Pernyataan itu disampaikan Puan saat membuka Rapat Paripurna DPR RI dalam rangka Pembukaan Masa Persidangan IV Tahun Sidang 2025–2026 di Kompleks Parlemen Senayan, Jakarta, Selasa (10/3).
“DPR RI akan memastikan bahwa kemampuan fiskal APBN Tahun Anggaran 2026 tetap dapat menjaga dan mempertahankan derajat kehidupan rakyat, kesejahteraan rakyat tidak turun kelas,” kata Puan dalam pidatonya.
Menurut Puan, politik anggaran pemerintah harus mampu menjaga ketahanan fiskal negara agar masyarakat tetap memiliki jalan menuju kesejahteraan.
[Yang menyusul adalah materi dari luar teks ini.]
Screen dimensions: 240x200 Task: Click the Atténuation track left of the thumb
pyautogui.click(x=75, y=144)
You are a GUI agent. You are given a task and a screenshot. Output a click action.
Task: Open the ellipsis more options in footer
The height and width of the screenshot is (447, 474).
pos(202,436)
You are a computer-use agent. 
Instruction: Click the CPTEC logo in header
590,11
Ia juga menekankan pentingnya pelayanan publik yang berkualitas serta kondisi yang aman dan tenteram bagi masyarakat.
Puan menyatakan perhatian terhadap ketahanan fiskal tidak terlepas dari potensi dampak konflik geopolitik di Timur Tengah yang diperkirakan memengaruhi stabilitas ekonomi global, termasuk Indonesia. Ia menilai eskalasi konflik berpotensi memicu tekanan ekonomi, mulai dari kenaikan harga energi hingga gangguan perdagangan internasional.
“Hal ini akan memengaruhi harga minyak, harga transportasi, harga barang, nilai tukar rupiah terhadap Dollar AS, rantai perdagangan, pertumbuhan ekonomi, serta ketahanan fiskal dalam menjalankan pembangunan,” ujarnya.
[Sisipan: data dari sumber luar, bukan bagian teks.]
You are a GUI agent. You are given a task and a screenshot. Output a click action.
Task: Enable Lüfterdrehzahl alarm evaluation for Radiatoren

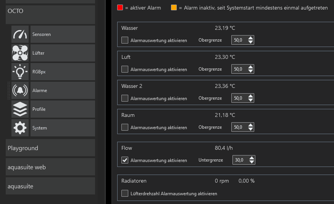tap(125, 193)
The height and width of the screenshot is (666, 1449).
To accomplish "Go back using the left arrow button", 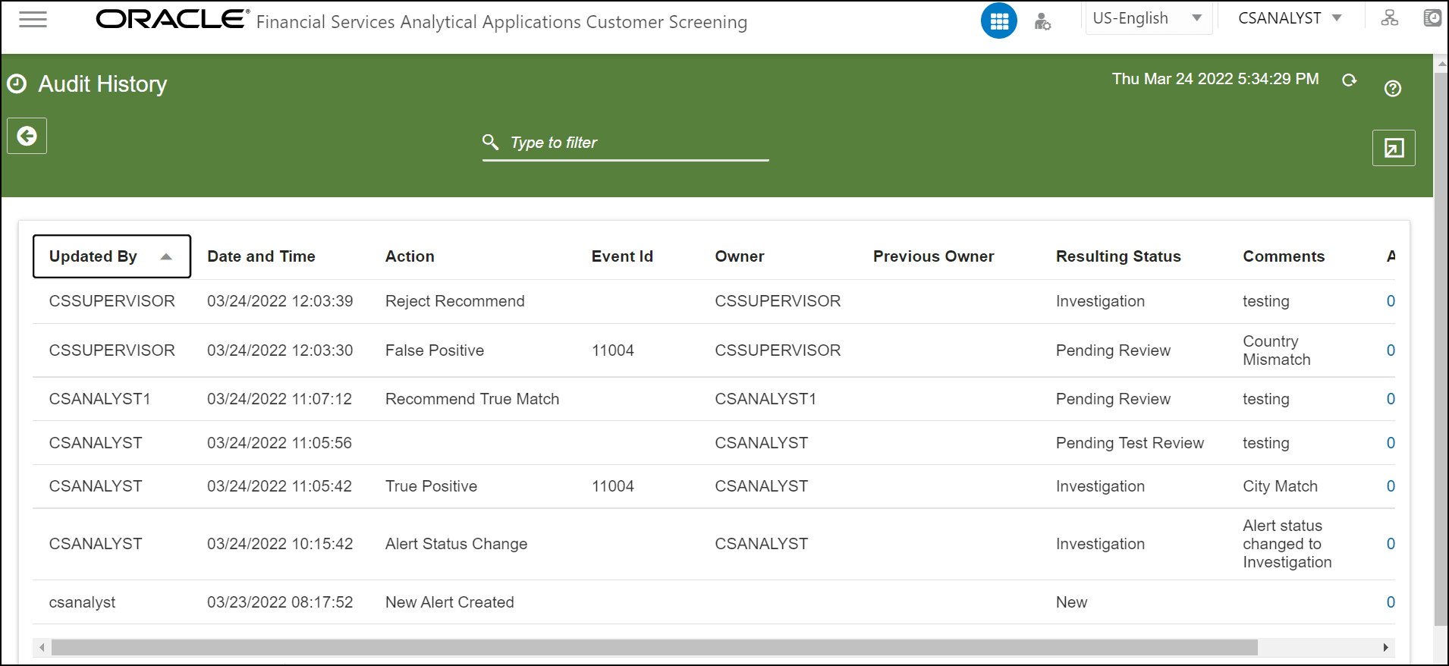I will click(27, 136).
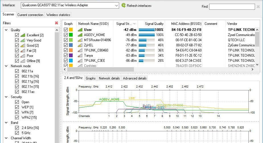Click inside the Find text field

232,7
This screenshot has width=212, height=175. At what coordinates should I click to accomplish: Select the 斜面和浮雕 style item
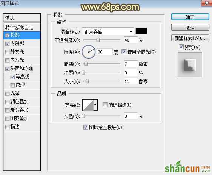pos(22,69)
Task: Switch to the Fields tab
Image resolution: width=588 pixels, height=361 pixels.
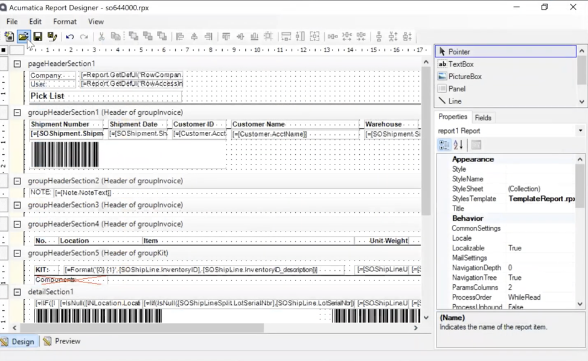Action: point(483,117)
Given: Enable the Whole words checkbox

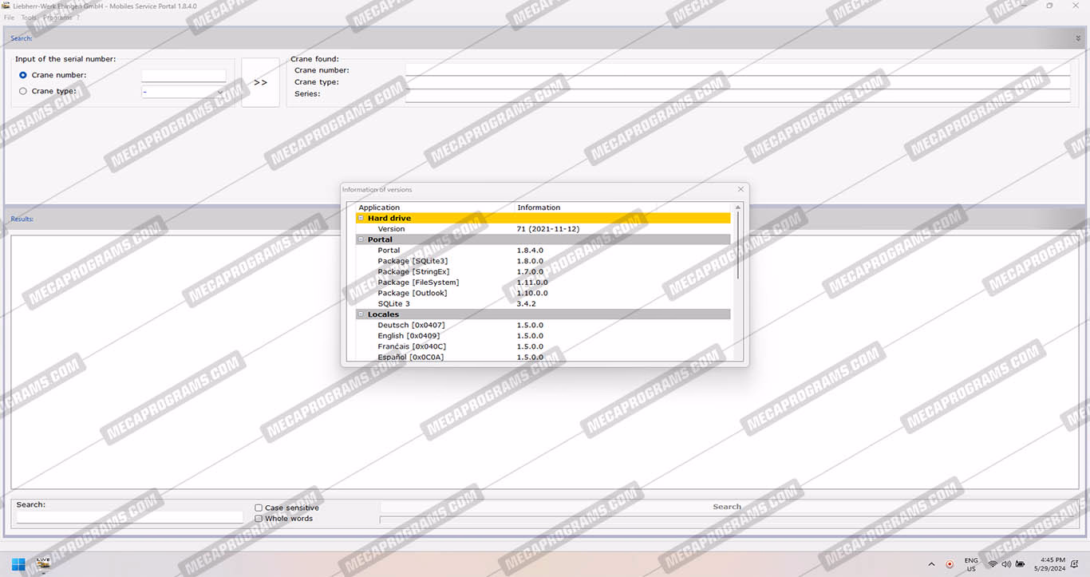Looking at the screenshot, I should pyautogui.click(x=259, y=519).
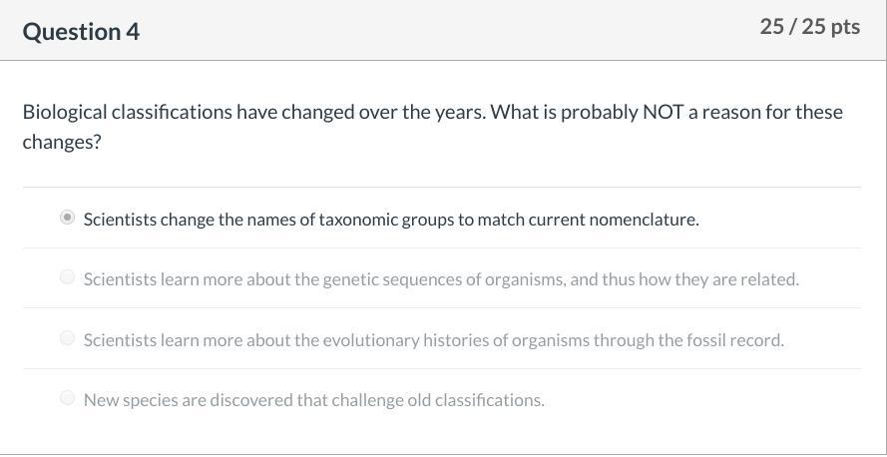Image resolution: width=887 pixels, height=457 pixels.
Task: Click the phrase "Biological classifications"
Action: pyautogui.click(x=127, y=112)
Di sisi lain, Puan mengingatkan masyarakat masih menaruh harapan besar kepada negara untuk terus menghadirkan lapangan kerja, memperkuat perekonomian nasional, dan meningkatkan pendapatan. Ia juga menyebut perlunya memperluas akses masyarakat terhadap layanan dasar seperti pendidikan dan kesehatan.
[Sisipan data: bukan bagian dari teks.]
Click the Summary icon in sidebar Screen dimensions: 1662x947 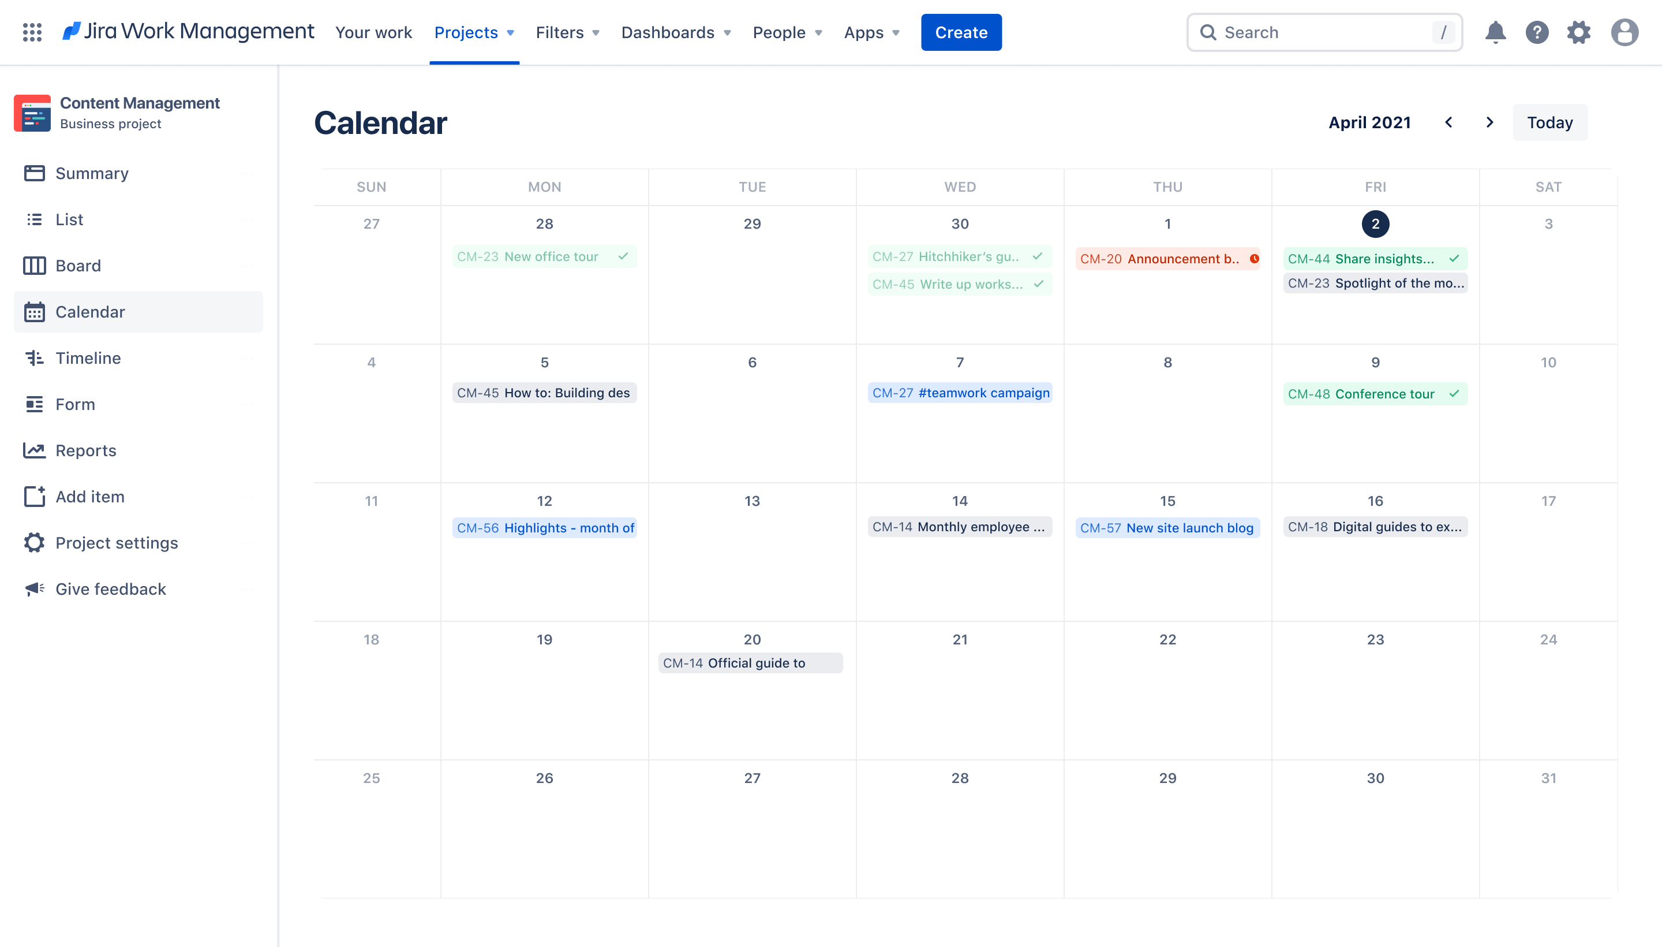click(35, 172)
Dalam pidatonya, Puan turut menyinggung situasi global yang ditandai meningkatnya konflik geopolitik dengan penggunaan kekuatan militer. Ketegangan yang melibatkan Amerika Serikat, Israel, dan Iran dinilainya mencerminkan dinamika hubungan internasional yang sarat kepentingan strategis, dominasi keamanan regional, serta persaingan kekuatan global.
Puan menilai konflik tersebut tidak hanya menunjukkan benturan kepentingan di tingkat regional, tetapi juga tantangan besar bagi tata kelola global ke depan. Ia menyoroti bahwa meningkatnya aksi militer dapat mengabaikan prinsip penghormatan terhadap kedaulatan negara, serta memperlihatkan dominasi negara tertentu terhadap negara lain.
Selain itu, Puan menilai eskalasi konflik turut menunjukkan melemahnya peran lembaga multilateral dalam mencegah konflik yang lebih luas serta kegagalan sistem keamanan global dalam menjaga keseimbangan kepentingan antarnegara.
Karena itu, Puan menekankan pentingnya memperkuat hukum internasional dan meningkatkan peran lembaga internasional untuk menjaga perdamaian, keadilan, stabilitas dunia, serta hak setiap negara dalam mempertahankan kedaulatannya.